Increase in Cement Imports may Lead to Closure of Number of Russian Plants


Cement supplies to Russia from Belarus increased sharply in the third quarter of this year, as reported by RBC. In the first two months of the third quarter alone, more than 434,000 of cement were delivered to Russia from the union state, which is 61% more than in the same period last year.

SoyuzCement sees certain risks for Russian cement plants. According to market participants, Belarus started to supply us more cement because of the Western sanctions imposed on this country. If the volume of cement supplied continues to grow, as the Federal Customs Service (FCS) warns about it, it may lead to problems at the Russian productions. However, the Ministry of Industry and Trade disagrees with this statement.

According to the data for January-October, 1.27 million tons of cement was delivered to Russia from Belarus. Last year, our country purchased 1.3 million tons from the Republic of Belarus. Belarus is the largest supplier of this type of construction materials, as it accounts for more than 70% of the total imports. At the same time, cement supplies to Russia from Egypt and Iran also increased.

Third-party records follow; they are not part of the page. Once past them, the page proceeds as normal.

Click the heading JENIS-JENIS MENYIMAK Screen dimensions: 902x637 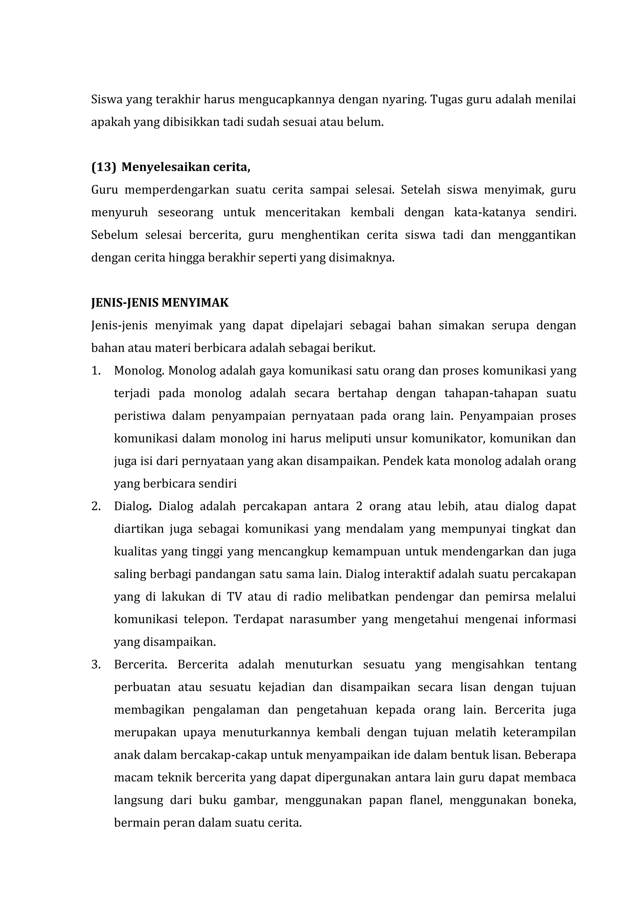[160, 303]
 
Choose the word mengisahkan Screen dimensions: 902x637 [487, 665]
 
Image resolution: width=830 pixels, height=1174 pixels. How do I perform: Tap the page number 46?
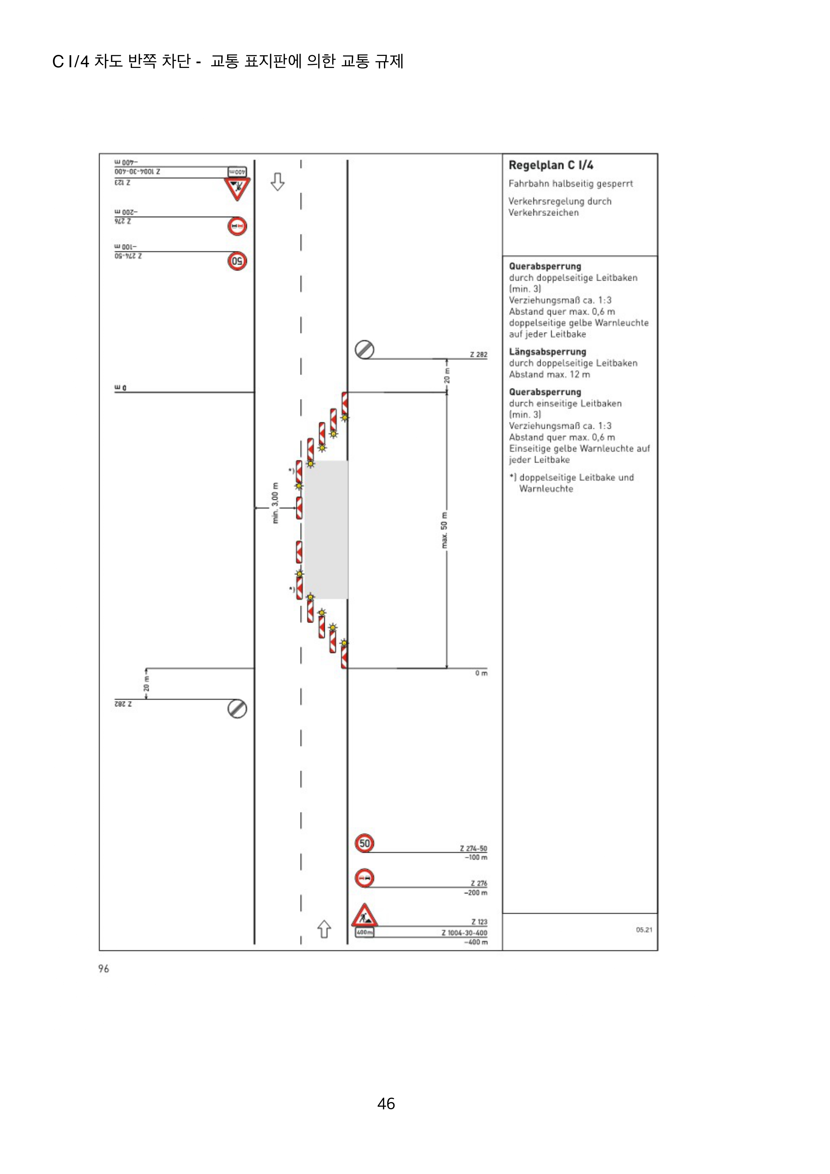[x=386, y=1103]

Meanwhile, market players have appealed to the Ministry of Industry and Trade, as reported by RBC, because of the sharply increased imports of cement from Belarus. The answer was the following:

“The Ministry of Industry and Trade does not register an increase in supplies. On the contrary, according to the information received from the Ministry it decreased by 21% during the first 10 months of the current year. However, the Ministry of Industry and Trade refers to the data of the Federal Customs Service. The press service of the Federal Customs Service, in turn, specified that they cannot disclose indicators of the volume of certain import positions due to the fact that customs statistics was classified in April this year after the start of a special military operation in Ukraine and the ensuing Western sanctions.

Executive Partner of SMPRO Vladimir Guz said that the company operates with the information it receives directly from enterprises, while the customs statistics coming to the Ministry of Industry and Trade may not reflect the entirety of data, as both Russia and Belarus are members of the EAEC, and, therefore, cement at the border is not subject to customs inspection. At the same time, between the states that are members of the EEU, as noted by RBC, goods are transported freely without state control and customs declaration.

Enterprises in the Leningrad Region and the Moscow Region began to buy more cement. According to SMPRO, two enterprises, Krichevcementnoshifer and the Belarusian Cement Plant, increased their exports to Russia.

So, why did the supplies of cement from the neighboring country increase so dramatically? As Guz noted, in some cases the Belarusian cement is 5% cheaper than the Russian one. In addition to that, the producers provide commodity credits. According to Vyacheslav Shmatov, the chairman of the board of Soyuzcement and the director general of Russia's biggest cement producer Eurocement, Belarusian producers can offer such preferential conditions to their buyers, because they have subsidies and various privileges from the state. In Belarus, for instance, as Shmatov noted, cement plants are exempt from land and property tax, as well as they get loan debt repayments.

What is the downside of increasing cement imports for Russia? If the growth of cement imports per year increases to 5 million tons, it would, according to Shmatov, force 2-3 Russian cement plants out of the market.

Meanwhile, in Russia, according to RBC, cement plants have a combined annual capacity of 95 - 105 million tons of cement. At the moment, according to SMPRO, there are 65 cement production sites in Russia. It is 58 plants with a full cycle and 7 grinding plants.

According to, earlier, the media reported that European countries are going to soften some of the anti-Russian sanctions. In particular, the ban on the transport of fertilizers, cement, as well as “other products” may be lifted. Due to the fact that the EU countries, by imposing ill-considered numerous sanctions against Russia, did more harm to themselves, there are now prerequisites for the abolition of a number of restrictions. International trade and economies are closely linked, and disruption of years of established logistics routes inevitably leads to disruptions and the need to reconsider further actions.